Three ovarian cancers were detected during the surveillance period; 1 prevalent cancer, 1 interval cancer and 1 screen-detected cancer, all in an advanced stage (FIGO stage IIIc).  A PPV of 20% was achieved for pelvic examination, 33% for TVU and 6% for CA125 estimation alone. The NPV were 99.4% for pelvic examination, 99.5% for TVU and 99.4% for CA125. All detected ovarian cancers were in an advanced stage, and sensitivities and positive predictive values of the screening modalities are low. Restricting the analyses to incident contacts that contained all 3 screening modalities did not substantially change the outcomes.
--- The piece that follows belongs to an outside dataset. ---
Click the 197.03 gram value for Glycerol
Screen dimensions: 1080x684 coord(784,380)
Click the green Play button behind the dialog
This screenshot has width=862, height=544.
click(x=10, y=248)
Annual gynecological screening of women with a BRCA1/2 mutation to prevent advanced stage ovarian cancer is not effective.”

CitationTime to stop ovarian cancer screening in BRCA1/2 mutation carriers?, van der Velde NM, Mourits, MJ,  Arts HJ, et. al.; Int J Cancer 2008;Vol 124: Issue 4: 919-923.

Comment: “At this time,’ Dr. de Bock and colleagues advise, “prophylactic bilateral salpingo-oophorectomy from age 35-40 for BRCA1 carriers and from age 40-45 for BRCA2 carriers is the only effective strategy, as it reduces the risk of ovarian cancer by 96% and may also protect against breast cancer with a risk reduction up to 53% when performed in premenopausal women.’ They add, ‘For women who still want to opt for screening, a more effective screening strategy needs to be designed.'” [SourceAnnual Screening for Ovarian Cancer in BRCA1/2 Carriers Deemed Ineffective, News Article, Cancerpage.com, Feb. 23, 2009.]